MARCOS AUGUSTO GONÇALVES

Se o sóbrio prefeito do Rio de Janeiro utilizou indevidamente verbas públicas na festa de réveillon de sua cidade é de se investigar, mas a polêmica que se criou em torno dos cachês pagos pela Pepsi-Cola, no show do dia 31 de dezembro, beira a cretinice.
Tudo começou quando Paulinho da Viola procurou a imprensa para dizer que recebera a quantia de R$ 30 mil contra os R$ 100 mil pagos aos outros artistas que participaram do espetáculo em homenagem a Tom Jobim -Caetano Veloso, Chico Buarque, Gilberto Gil, Milton Nascimento e Gal Costa.
A diferença -reforçada pela "denúncia" (que se provou falsa) de que a produtora Gilda Matoso teria prometido pagamentos idênticos, ludibriando o compositor- foi o suficiente para que jornalistas, críticos e leitores mergulhassem em histeria e indignação.
Um igualitarismo suspeito, para não dizer hipócrita, logo dominou a cena, como se a simetria salarial fosse a regra nos mais diversos ramos da atividade remunerada.
"Que insulto, pagar menos a Paulinho!" -babava-se pelos bares e redações.
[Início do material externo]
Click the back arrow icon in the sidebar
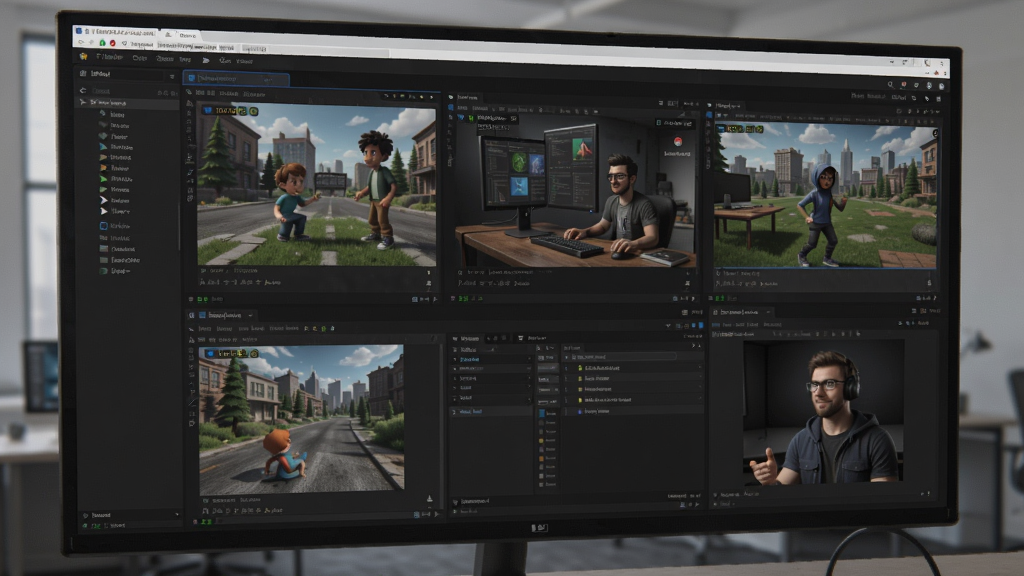Screen dimensions: 1024x576 click(83, 90)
Como se editores de jornais, melhores, iguais ou piores, ganhassem todos a mesma quantia; como se colunistas, melhores, iguais ou piores, tivessem o mesmo contracheque; como se todos -entre eles os caros leitores- fizessem parte de uma sociedade centralizada e igualitária, que distribui equanimemente as rendas entre seus cidadãos.
Fosse a Baby Consuelo ou a Gretchen, e todos achariam normal a diferença. Ficariam, provavelmente, alarmados com a "falta de critério" caso elas recebessem os mesmos R$ 100 mil.
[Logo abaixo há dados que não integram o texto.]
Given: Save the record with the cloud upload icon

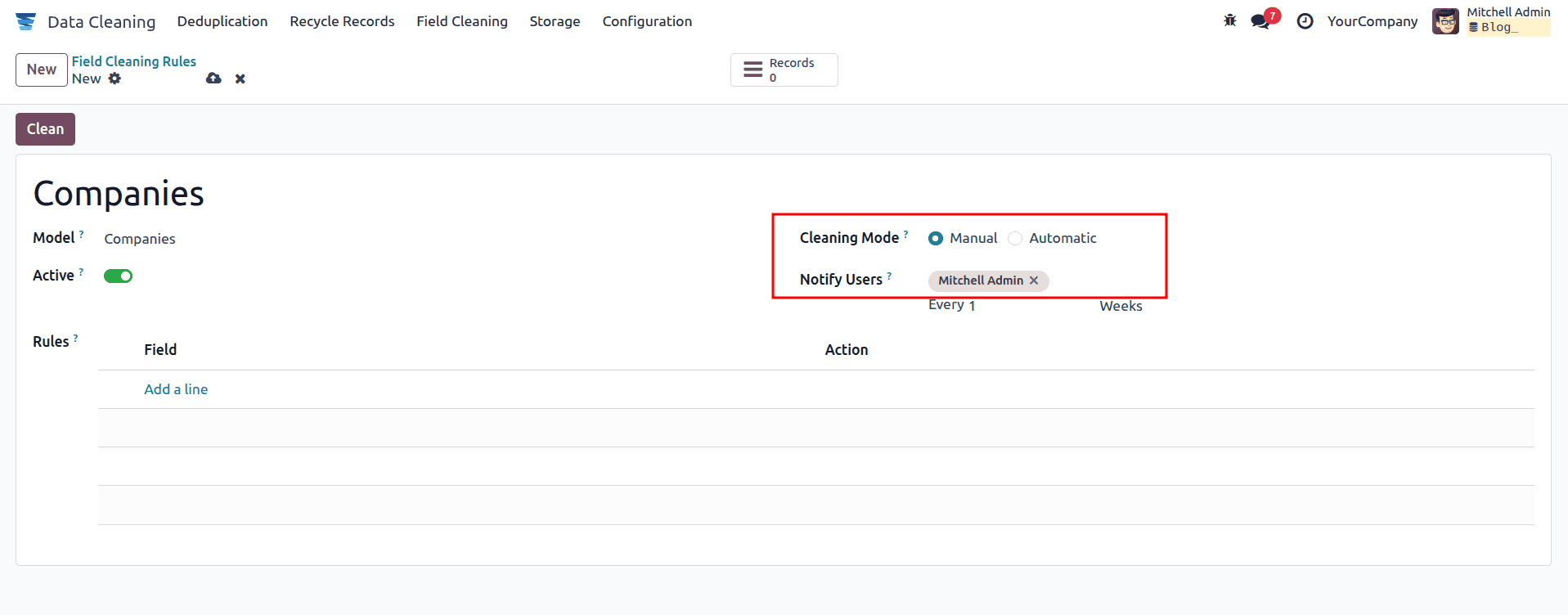Looking at the screenshot, I should 213,79.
Mas não, era o Paulinho da Viola! Carioca, cara de bom-moço, elegante como um príncipe -que é. E Paulinho tem uma obra, afinal, comparável à dos outros! Por que, então, ganhar menos? Por ser preto? (Não, porque Gil e Milton também são). Por ser do samba? (Não, porque tem muitos sambistas enriquecendo). Ora, por que então? Só pode ser má-fé -apressaram-se alguns críticos.
Bem, pode-se discutir se a obra de Paulinho é tão importante quanto a de Caetano e Chico -ou se a de Gil é superior à de Milton. Ou se todas se equivalem. Mas, como diz o clarividente comentarista Juarez Soares, "uma coisa é uma coisa, outra coisa é outra coisa": uma é o suposto valor cultural da obra, outra, bem diferente, é o valor do artista no mercado do show-business. Nem sempre os dois valores caminham juntos.
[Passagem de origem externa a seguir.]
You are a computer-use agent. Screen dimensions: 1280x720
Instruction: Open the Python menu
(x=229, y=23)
A "obra" musical de Chitãozinho e Xororó, por exemplo, é, na minha modesta opinião, menos importante do que a de Luis Melodia -o que não impede que a dupla sertaneja cobre cachês muito mais elevados pelo Brasil afora.
O óbvio ululante, recalcado na discussão, é que Paulinho, ao menos neste momento, vale muito menos no mercado do que seus colegas de homenagem a Tom Jobim. Qualquer empresário ou dono de casa de espetáculos sabe que isso é verdade.
Paulinho vale menos por razões simples: atrai menos público, está há anos sem gravar e não tem nenhum sucesso na praça -circunstâncias que se agravam com a gestão pouco profissional de sua carreira.
Não há, portanto, nenhum motivo para que receba o mesmo cachê de artistas com mais platéia, carreiras sólidas e melhor administradas -salvo se produtores e patrocinadores desejassem se comportar como mecenas totalmente alheios à realidade do mercado. O resto é mar.